Braconnage dans la Salonga: les populations locales initiées à de nouveaux métiers

Le Parc national de la Salonga, Equateur, RDC (www.google.fr)Le Parc national de la Salonga, Equateur, RDC (www.google.fr)

Le Parc national de la Salonga, Equateur, RDC (www.google.fr)

Les populations habitant à la lisière du parc national de la Salonga, dans la province de l’Equateur, vivent essentiellement de la chasse. En cette période de  fermeture de la chasse, quelques ONG environnementales appuient ces populations pour les amener à changer d’activité, ont indiqué, ce lundi 6 février, des sources locales.

Le Fonds mondial pour la nature (WWF), le Réseau des aires protégées de l’Afrique centrale (Rapac), etc., interviennent en faveur de ces populations en partenariat avec l’Institut congolais de la conservation de la nature (ICCN), selon les lignes budgétaires définies par leurs bailleurs de fonds.

L’ICCN, qui supervise la Parc de la Salonga, entend réglementer la chasse pour les populations riveraines du parc en vue de permettre aux animaux de se multiplier. Pendant la fermeture de la chasse, l’ONG WWF appuie les paysans dans le secteur agricole et de pêche. Elle distribue des intrants agricoles aux associations d’agriculteurs et des intrants de pêche à celles de pêcheurs.

Le territoire de Monkoto, où se trouve ce parc, est très vaste. Cependant, la population se déplace difficilement, à cause du délabrement des routes. C’est ainsi que le Rapac aide les différentes communautés locales à réhabiliter des pistes routières pour désenclaver leurs villages.

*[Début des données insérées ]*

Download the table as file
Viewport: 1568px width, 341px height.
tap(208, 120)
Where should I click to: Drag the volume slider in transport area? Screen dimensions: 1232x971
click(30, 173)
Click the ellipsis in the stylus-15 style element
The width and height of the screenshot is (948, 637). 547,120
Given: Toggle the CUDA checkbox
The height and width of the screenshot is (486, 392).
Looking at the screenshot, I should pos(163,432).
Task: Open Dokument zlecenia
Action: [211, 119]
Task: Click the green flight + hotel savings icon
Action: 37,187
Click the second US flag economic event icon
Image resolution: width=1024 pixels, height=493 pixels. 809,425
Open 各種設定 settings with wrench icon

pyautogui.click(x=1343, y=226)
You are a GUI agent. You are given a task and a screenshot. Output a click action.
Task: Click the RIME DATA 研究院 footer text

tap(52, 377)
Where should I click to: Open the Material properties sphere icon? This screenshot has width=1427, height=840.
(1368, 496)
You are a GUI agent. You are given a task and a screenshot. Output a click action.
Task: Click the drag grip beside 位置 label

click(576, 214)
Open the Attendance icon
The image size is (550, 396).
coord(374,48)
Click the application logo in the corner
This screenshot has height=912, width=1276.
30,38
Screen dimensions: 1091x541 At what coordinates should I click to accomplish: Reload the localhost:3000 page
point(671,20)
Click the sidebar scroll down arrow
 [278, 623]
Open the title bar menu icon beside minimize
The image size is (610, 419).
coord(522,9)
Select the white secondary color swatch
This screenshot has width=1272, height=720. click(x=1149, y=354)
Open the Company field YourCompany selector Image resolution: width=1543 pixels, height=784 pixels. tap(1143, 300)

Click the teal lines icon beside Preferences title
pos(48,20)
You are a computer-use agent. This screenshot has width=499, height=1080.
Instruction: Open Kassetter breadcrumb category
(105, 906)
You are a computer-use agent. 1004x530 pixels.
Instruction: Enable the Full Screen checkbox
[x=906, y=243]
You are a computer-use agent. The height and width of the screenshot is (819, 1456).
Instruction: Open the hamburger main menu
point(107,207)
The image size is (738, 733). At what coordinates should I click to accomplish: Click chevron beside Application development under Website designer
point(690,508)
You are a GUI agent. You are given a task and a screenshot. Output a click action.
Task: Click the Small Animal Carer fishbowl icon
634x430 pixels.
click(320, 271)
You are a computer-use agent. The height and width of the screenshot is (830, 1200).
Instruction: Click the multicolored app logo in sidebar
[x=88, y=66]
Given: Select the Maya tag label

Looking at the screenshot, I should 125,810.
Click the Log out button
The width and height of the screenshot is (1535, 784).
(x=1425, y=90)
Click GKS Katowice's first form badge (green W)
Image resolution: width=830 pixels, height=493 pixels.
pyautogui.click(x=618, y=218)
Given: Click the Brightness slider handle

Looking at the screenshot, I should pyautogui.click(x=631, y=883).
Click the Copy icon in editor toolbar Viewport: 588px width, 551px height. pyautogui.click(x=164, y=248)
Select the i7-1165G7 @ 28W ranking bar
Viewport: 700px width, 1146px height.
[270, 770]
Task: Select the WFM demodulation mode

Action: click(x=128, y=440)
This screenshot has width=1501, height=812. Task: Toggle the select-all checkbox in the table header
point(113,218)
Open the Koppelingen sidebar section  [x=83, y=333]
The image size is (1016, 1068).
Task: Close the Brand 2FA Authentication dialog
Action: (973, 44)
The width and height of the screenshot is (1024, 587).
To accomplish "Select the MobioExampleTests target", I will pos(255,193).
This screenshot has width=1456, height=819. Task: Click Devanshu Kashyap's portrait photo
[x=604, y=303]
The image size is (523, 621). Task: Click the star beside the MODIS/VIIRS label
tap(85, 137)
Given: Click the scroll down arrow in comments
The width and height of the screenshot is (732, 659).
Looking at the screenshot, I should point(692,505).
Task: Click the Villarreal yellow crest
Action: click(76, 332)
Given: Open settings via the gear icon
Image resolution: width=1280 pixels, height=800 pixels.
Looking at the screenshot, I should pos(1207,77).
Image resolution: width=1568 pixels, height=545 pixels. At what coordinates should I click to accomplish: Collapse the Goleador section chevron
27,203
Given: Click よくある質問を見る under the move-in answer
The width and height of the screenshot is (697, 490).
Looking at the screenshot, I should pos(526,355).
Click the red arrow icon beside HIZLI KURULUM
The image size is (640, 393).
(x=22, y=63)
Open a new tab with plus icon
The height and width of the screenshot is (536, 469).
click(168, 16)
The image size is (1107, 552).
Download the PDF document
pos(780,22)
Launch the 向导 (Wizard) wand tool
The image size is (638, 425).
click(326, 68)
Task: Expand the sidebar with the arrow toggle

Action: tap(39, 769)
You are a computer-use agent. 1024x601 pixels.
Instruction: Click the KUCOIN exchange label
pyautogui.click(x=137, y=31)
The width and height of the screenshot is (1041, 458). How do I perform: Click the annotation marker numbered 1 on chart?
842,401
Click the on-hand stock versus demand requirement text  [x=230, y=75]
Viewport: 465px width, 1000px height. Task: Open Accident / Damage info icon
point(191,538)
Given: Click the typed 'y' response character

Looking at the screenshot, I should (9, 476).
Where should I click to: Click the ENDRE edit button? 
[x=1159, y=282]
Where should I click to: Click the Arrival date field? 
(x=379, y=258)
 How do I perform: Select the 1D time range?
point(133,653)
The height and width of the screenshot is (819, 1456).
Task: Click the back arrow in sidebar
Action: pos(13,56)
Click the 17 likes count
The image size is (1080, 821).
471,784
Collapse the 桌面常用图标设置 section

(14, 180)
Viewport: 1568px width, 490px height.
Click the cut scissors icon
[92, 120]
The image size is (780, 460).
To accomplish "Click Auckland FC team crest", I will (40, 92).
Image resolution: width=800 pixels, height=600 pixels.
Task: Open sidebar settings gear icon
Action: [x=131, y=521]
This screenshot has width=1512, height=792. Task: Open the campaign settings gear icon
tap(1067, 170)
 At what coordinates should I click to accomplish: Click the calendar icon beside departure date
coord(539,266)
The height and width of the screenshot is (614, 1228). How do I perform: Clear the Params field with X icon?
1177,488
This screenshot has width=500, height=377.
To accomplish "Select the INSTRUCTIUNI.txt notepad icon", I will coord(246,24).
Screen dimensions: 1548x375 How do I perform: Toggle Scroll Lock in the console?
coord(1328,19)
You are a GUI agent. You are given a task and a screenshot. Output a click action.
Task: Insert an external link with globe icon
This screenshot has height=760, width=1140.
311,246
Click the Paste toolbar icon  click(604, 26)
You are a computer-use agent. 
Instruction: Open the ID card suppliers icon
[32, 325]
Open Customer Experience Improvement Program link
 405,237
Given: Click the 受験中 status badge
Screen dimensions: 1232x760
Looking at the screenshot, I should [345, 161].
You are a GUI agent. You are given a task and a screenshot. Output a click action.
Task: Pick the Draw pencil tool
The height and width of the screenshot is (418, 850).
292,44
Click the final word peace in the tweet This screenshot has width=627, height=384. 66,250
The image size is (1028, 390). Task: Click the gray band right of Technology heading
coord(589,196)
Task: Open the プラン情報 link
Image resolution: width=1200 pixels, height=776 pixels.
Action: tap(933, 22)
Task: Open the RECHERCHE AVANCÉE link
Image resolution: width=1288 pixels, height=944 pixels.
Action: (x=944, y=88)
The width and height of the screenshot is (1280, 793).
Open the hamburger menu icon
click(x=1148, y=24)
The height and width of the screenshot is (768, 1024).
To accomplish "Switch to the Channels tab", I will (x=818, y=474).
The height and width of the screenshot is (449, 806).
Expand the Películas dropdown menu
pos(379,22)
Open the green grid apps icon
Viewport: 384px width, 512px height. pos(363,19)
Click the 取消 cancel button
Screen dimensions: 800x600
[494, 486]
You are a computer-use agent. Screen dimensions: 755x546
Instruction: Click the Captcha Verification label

Cette ONG finance actuellement les travaux de réouverture de l’axe routier Monkoto – Massamba vers Boende  avec la construction de dix ponts en béton. Ce tronçon a été abandonné depuis 20 ans. Les habitants de Monkoto espèrent que la réhabilitation des routes va leur permettre d’évacuer les productions agricoles vers les centres de consommation.